Records contained in a dataset:
··········
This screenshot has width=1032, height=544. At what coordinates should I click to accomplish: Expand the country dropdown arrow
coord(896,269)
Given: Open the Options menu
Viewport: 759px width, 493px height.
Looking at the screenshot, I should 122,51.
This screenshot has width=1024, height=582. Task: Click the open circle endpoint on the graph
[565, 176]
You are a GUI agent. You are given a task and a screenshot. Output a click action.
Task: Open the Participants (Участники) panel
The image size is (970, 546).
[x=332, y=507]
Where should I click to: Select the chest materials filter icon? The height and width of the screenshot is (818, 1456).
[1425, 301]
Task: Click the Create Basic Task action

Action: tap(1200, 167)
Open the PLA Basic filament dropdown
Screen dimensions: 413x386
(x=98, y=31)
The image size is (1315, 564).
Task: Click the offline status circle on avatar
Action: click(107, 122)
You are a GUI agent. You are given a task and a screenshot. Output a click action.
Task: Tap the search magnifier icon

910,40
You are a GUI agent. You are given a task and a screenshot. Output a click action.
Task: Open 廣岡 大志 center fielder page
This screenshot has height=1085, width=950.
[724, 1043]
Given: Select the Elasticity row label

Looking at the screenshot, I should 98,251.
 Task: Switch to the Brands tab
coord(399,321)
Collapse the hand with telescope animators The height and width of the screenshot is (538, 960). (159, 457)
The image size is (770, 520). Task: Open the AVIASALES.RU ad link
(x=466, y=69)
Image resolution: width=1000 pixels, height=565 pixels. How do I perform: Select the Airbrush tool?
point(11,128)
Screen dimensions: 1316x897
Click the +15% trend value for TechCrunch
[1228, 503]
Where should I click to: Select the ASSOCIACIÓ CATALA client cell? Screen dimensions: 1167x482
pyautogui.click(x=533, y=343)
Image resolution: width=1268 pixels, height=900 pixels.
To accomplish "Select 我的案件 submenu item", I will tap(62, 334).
··········
WHAT TO DO: Starting at the line that has "Given: Select the Elasticity row label" and ending at the line that has "Screen dimensions: 1316x897", please write out the lines above exactly, leaving out all others.

REPLY:
Given: Select the Elasticity row label

Looking at the screenshot, I should 98,251.
 Task: Switch to the Brands tab
coord(399,321)
Collapse the hand with telescope animators The height and width of the screenshot is (538, 960). (159, 457)
The image size is (770, 520). Task: Open the AVIASALES.RU ad link
(x=466, y=69)
Image resolution: width=1000 pixels, height=565 pixels. How do I perform: Select the Airbrush tool?
point(11,128)
Screen dimensions: 1316x897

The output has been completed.